I’m also really interested in “everyday” and casual speech. It’s so hard to learn from books, because it’s hard to make those simple rules to describe it. You have to learn it from examples in real life and absorb it, since a lot of it is more like verbal customs that are acceptable rather than mathematical rules. Those customs can often change quickly, and are different in different locations, so they wouldn’t necessarily help sell a book well. At this level, the language is hard to make rules about, and is hard to commodify. You just have to jump in and experience it.

october progress spreadsheet



October was an interesting month. At the start I had a small slump where I was just doing a small amount each day to keep up, but I managed to turn that around and increase again. I changed my balance slightly and did less tv, but more reading. This was partially due to getting a bit bored of star trek after over 100 episodes, so I have to change things around there if I want to keep watching more TV.

I learned that in this intermediate stage of my learning, it’s quite helpful to spend a week doing some hard vocab work (in which I added lots of example sentences to Anki from my “Mastering German Vocabulary” book). This extensive vocabulary work allowed me to push through to a stage where I understand most of the words on the page quite easily, and there are only a few words that I don’t know.

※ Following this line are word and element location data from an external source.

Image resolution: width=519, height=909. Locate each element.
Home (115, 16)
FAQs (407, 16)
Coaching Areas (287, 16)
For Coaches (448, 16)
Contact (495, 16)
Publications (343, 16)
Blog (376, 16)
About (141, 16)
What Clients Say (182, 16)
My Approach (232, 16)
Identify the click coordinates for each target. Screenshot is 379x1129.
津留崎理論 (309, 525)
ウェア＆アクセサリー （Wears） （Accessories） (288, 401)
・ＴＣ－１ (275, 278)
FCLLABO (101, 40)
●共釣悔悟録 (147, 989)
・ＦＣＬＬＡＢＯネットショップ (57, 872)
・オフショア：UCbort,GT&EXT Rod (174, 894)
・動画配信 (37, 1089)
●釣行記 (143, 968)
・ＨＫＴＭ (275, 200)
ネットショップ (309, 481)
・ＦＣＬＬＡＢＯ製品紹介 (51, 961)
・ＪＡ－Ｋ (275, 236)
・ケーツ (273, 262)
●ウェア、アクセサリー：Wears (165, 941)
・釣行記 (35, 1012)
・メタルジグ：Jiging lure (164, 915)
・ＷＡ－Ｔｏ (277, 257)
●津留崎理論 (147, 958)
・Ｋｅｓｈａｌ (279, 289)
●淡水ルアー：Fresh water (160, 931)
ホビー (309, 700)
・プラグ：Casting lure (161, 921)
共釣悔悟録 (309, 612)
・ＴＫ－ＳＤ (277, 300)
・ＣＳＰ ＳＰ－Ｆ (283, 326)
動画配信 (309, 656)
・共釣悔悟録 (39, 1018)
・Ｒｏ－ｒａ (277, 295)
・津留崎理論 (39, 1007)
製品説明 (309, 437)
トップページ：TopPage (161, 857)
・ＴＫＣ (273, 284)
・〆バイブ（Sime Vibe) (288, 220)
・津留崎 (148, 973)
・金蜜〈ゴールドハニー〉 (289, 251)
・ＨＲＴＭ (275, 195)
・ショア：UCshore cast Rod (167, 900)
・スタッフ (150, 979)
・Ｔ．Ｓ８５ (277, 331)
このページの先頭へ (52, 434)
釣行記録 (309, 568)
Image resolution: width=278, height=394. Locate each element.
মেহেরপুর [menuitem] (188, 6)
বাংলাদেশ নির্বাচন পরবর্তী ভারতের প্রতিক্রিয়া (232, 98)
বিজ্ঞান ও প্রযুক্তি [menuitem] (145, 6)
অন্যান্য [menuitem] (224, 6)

For the next month, I hope to continue increasing my vocabulary in some specific areas like science, economics, and politics. I also plan to start doing some basic speaking practice on my own, and I’m hoping to develop a better ability to think in German.

don’t just learn a giant list


Here’s a comment I recently made in a forum on The thread was about whether or not it would be beneficial to try and memorize the 4000 most frequently used words in a language as a strategy for learning it.

I think what Parasitius was saying is that if you hope to learn a language through pure flashcards of important vocabulary, you will bore yourself to death, but if you combine it with reading enjoyable native materials, then it can be extremely helpful.

This has been my experience for sure. At different times I vary the percentages, but I like Parasitius’ estimates of 20% SRS and 80% reading. Also, Iverson has given some good advice on this too, saying that his wordlists are for giving him just a general sense of a word’s meaning, but it’s really reading that gives him all the multiple meanings and real usages of the words. Flashcards or wordlists will never teach you all the subtleties of usage.

Also, I recommend avoiding the idea that you can “scientifically” learn vocabulary “in order”, focusing on “completeness”. Although those things appeal to me, having a background in math and computers, I feel that this mindset is a bit of a dead end for language learning. Instead, I tell myself that I will need to experience each word multiple times in its “natural environment” before I’ll really understand it, and my flashcard work is merely “prep time” that will get me ready for the real thing.

In my mind there are several stages of “knowing” a word. At first, I might see a word a few times in books and I sort of recognize it in the sense of “hey, I’ve seen that before somewhere”. Next, I might look it up once, and get a general sense of the meaning, but I tend to forget it again soon unless I add it to Anki (my SRS of choice). As I keep reading my novels and seeing these new words several times, the word evolves from “huh?” to “oh ya, I recognize that”, to “I know the translation for that” to “I know the meaning without translating” and then to “I can use it with ease in speech”.

I’ve found that the key to moving along this path is just repeated exposure. If you’re really worried at the start that you need to collect 4000 common words and become an expert at all of them, I think you’re going in the wrong direction. Just consistently investigate words as you encounter them, and your vocabulary will grow over time. Curiousity and diligence, that’s all.

When reading, you don’t need to highlight EVERY word on the page that you don’t know. Just pick the two that are most interesting. You’ll see the other ones again eventually; you won’t “lose” them or anything, they’ll still be around later in another book or magazine or movie. As long as you’re somehow improving every day, then that’s enough.